A prominent photographer who worked in the trenches during the Civil Rights era has been revealed to have also been a paid informant for the FBI at the time.
According to a report by Democracy Now, Ernest Withers worked closely with the FBI to monitor civil rights activists during the 1960s. Withers is also said to have provided photographs, background information and scheduling details to two agents in FBI’s Memphis field office.
As a photographer, Withers captured Rev. Martin Luther King on film during several marches and was the only lens man to cover the entire trial of those accused in the murder of Emmett Till, the 14-year-old Black Chicago teenager who was lynched for whistling at a White woman while visiting relatives in the south.
Withers died in October 2007 at age 85.
In an interview earlier that year at his studio in Memphis, Withers remembered one of his most famous photos , a march of striking sanitation workers holding signs reading, “I am a Man.” That march would turn out to be the last led by King.
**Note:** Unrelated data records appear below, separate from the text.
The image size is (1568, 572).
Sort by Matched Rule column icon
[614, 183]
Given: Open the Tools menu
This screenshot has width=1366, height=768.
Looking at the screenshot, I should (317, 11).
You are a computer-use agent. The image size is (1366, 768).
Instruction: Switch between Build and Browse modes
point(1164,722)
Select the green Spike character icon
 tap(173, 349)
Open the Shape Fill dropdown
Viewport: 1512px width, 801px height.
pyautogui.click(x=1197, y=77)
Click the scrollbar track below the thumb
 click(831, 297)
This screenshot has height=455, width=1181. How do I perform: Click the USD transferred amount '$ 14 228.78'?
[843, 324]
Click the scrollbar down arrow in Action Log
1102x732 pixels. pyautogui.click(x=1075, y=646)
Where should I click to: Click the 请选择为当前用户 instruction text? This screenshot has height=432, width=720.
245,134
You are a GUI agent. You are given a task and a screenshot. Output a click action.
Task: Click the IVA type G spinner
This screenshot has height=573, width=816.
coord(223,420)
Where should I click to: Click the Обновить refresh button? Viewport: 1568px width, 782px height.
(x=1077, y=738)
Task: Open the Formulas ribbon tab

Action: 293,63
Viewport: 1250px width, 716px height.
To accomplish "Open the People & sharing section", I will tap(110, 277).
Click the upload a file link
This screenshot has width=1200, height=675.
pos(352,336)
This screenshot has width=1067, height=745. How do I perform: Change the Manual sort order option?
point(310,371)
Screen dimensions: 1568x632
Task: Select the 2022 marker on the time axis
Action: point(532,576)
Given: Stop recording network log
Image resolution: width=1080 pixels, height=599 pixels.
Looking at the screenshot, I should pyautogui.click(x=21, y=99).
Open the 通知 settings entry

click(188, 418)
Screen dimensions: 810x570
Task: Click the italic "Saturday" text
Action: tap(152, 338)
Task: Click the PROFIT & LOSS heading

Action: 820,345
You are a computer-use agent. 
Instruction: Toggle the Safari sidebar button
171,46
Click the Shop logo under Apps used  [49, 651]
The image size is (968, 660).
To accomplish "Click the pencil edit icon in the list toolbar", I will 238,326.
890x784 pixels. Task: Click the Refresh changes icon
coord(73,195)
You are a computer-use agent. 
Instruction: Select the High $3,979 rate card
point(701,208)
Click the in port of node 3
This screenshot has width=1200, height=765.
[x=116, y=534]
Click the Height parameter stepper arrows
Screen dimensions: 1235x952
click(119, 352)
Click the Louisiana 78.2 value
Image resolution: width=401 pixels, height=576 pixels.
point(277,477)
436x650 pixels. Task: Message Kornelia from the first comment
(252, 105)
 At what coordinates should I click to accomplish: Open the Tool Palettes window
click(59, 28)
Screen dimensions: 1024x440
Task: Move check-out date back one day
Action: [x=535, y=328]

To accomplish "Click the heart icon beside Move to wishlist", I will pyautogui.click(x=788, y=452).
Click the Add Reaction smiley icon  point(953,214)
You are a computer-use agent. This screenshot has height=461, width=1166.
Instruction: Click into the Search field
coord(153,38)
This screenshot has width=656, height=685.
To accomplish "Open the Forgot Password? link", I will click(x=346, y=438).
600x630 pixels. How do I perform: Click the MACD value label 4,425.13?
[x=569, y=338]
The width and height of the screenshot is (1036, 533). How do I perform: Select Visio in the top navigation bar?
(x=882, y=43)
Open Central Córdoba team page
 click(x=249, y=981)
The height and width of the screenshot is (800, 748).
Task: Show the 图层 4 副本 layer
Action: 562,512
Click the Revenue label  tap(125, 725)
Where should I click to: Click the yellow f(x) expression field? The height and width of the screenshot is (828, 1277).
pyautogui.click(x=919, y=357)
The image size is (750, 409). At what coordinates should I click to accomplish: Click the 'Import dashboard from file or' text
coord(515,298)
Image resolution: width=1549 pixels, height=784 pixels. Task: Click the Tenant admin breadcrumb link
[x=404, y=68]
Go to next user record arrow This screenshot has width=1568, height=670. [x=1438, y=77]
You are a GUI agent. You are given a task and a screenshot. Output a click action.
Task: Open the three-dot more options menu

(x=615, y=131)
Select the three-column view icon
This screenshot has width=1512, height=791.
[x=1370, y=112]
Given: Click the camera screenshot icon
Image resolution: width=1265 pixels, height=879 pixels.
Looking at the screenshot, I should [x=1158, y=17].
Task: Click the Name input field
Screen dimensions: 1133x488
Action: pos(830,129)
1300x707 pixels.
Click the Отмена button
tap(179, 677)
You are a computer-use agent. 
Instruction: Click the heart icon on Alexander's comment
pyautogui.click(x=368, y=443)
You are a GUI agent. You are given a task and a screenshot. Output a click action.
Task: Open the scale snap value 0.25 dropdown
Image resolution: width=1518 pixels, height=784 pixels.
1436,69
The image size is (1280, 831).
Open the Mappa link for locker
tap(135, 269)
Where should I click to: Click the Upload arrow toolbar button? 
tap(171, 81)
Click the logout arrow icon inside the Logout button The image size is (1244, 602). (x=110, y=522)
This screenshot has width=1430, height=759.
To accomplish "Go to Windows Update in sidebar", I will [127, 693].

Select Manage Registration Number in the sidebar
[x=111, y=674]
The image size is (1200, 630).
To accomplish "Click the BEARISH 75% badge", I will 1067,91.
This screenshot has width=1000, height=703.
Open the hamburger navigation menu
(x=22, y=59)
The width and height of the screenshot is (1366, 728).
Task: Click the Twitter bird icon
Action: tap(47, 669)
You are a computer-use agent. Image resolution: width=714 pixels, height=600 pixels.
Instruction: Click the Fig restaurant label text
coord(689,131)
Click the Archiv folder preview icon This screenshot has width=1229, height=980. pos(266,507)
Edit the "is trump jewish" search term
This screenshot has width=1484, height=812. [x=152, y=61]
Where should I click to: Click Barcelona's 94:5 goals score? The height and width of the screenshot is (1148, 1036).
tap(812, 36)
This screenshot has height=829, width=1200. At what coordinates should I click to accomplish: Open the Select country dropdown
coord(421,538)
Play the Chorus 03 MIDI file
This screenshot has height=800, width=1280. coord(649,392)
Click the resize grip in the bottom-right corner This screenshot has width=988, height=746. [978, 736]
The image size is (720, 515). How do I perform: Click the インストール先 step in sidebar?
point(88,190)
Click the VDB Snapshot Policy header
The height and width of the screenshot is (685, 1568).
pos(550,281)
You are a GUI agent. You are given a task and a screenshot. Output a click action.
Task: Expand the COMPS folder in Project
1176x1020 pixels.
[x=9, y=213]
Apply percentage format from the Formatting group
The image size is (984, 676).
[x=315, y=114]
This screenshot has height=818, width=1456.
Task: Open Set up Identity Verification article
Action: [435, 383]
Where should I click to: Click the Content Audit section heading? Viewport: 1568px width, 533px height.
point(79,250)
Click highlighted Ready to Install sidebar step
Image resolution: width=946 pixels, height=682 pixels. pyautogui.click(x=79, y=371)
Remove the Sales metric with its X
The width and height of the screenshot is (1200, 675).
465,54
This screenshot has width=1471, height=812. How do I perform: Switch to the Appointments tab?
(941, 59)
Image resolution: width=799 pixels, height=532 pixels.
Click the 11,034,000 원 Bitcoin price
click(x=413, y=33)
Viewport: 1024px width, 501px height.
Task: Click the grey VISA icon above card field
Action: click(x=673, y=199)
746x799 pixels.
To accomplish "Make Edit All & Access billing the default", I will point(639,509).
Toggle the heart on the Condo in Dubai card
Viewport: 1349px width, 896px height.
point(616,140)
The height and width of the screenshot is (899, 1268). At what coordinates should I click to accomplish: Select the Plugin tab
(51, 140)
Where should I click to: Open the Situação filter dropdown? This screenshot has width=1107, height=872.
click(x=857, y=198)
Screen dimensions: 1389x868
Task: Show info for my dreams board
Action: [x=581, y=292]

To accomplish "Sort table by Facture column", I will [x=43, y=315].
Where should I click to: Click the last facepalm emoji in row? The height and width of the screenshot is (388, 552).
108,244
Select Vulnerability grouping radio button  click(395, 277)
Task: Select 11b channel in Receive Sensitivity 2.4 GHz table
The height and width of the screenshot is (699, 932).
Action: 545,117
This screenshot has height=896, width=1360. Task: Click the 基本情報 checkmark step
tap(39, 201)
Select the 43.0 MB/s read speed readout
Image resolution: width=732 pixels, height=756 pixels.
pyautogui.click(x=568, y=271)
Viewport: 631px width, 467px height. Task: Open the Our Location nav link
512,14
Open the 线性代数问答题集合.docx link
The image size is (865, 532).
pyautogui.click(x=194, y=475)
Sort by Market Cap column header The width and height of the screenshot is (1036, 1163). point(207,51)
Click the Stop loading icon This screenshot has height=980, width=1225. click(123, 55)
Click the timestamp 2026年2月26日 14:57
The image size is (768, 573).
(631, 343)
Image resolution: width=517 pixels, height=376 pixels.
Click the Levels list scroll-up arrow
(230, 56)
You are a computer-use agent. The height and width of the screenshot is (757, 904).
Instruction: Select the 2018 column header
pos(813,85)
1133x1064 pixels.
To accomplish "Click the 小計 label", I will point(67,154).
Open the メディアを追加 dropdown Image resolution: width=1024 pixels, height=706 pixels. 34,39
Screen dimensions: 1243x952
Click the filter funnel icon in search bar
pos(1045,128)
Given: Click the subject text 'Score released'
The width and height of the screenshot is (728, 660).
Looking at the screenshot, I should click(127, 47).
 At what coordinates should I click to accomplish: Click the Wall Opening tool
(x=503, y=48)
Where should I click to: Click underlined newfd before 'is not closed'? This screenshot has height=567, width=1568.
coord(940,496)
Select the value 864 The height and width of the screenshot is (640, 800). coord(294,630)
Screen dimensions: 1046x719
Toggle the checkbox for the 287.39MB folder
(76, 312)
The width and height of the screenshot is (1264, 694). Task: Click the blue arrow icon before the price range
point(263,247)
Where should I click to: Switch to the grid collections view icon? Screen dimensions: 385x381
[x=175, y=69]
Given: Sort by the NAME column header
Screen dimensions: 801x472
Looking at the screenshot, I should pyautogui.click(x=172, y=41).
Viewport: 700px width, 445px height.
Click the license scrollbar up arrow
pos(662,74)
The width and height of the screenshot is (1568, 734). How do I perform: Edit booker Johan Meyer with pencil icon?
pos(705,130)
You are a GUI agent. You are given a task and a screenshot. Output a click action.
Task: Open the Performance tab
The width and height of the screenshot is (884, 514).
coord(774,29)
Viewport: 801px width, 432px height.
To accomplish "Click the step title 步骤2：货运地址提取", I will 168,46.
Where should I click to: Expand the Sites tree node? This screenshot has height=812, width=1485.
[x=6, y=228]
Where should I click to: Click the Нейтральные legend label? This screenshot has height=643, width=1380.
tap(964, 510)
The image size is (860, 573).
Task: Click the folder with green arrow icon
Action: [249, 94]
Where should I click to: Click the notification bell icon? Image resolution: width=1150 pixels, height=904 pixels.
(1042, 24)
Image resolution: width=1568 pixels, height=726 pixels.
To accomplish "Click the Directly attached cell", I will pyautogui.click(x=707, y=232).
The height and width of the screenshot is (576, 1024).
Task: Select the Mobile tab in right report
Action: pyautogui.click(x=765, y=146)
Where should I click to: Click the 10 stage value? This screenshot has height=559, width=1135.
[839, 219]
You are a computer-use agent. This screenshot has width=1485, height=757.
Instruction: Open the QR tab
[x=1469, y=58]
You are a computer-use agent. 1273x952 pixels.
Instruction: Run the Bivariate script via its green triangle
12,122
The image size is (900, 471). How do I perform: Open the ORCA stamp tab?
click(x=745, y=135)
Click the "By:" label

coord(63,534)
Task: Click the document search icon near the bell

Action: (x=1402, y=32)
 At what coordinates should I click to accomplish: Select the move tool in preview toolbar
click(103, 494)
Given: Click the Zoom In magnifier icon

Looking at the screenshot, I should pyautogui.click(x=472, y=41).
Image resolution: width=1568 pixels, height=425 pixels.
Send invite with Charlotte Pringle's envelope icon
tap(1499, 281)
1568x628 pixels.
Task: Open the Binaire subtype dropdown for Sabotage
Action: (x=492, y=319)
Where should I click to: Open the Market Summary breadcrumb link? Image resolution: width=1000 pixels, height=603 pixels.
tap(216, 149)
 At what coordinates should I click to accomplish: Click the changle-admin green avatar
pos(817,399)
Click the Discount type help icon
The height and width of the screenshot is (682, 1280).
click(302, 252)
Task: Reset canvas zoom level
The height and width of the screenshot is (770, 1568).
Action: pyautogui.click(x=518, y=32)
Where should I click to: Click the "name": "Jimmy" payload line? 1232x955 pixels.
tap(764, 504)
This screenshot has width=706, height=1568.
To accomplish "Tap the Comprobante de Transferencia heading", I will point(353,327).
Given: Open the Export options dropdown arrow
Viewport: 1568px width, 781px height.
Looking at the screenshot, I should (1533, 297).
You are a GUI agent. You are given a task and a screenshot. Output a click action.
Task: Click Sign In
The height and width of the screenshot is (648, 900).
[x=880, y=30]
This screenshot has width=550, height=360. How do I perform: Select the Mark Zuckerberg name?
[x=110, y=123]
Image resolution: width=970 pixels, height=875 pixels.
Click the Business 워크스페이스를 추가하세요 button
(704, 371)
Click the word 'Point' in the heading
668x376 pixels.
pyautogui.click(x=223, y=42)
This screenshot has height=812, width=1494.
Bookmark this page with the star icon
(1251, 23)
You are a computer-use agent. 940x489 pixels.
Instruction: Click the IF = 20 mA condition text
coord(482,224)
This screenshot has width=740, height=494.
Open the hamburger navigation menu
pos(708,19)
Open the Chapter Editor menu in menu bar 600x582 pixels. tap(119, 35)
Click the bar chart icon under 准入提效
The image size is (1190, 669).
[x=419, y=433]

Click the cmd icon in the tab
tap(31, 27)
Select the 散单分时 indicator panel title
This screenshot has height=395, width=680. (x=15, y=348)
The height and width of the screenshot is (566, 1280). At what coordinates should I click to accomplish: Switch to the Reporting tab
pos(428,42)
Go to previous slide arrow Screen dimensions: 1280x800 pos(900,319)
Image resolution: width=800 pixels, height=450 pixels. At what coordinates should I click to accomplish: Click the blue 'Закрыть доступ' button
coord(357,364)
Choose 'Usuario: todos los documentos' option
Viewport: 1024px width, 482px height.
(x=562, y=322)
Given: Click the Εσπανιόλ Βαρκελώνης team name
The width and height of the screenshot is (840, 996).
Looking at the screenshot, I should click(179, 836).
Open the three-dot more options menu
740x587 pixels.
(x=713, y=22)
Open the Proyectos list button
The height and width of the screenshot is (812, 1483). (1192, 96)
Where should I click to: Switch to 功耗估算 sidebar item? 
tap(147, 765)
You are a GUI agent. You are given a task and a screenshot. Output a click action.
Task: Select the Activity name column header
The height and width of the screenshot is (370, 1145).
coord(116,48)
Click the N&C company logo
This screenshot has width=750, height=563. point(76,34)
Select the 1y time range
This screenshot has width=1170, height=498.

“That’s the last march of Martin King. They were lined up there outside of Temple Church and they were there with all those `I’m a Man’ signs,” Withers said at the time. ”It was dramatic and historic, but I didn’t know it would end up to be as popular. But it was the last march of Martin King.”
According to Democracy Now, Withers’ actions as an informant were revealed because the FBI failed to redact his name in declassified records detailing his collaborations.
Civil Rights movement veterans told the Associated Press that they are at loss to explain the motives of Withers. His children deny the allegations.
“Personally, and as a family, we do not believe what has been alleged. It still has to be proven,” Withers’ youngest daughter, Rosalind Withers, told the AP.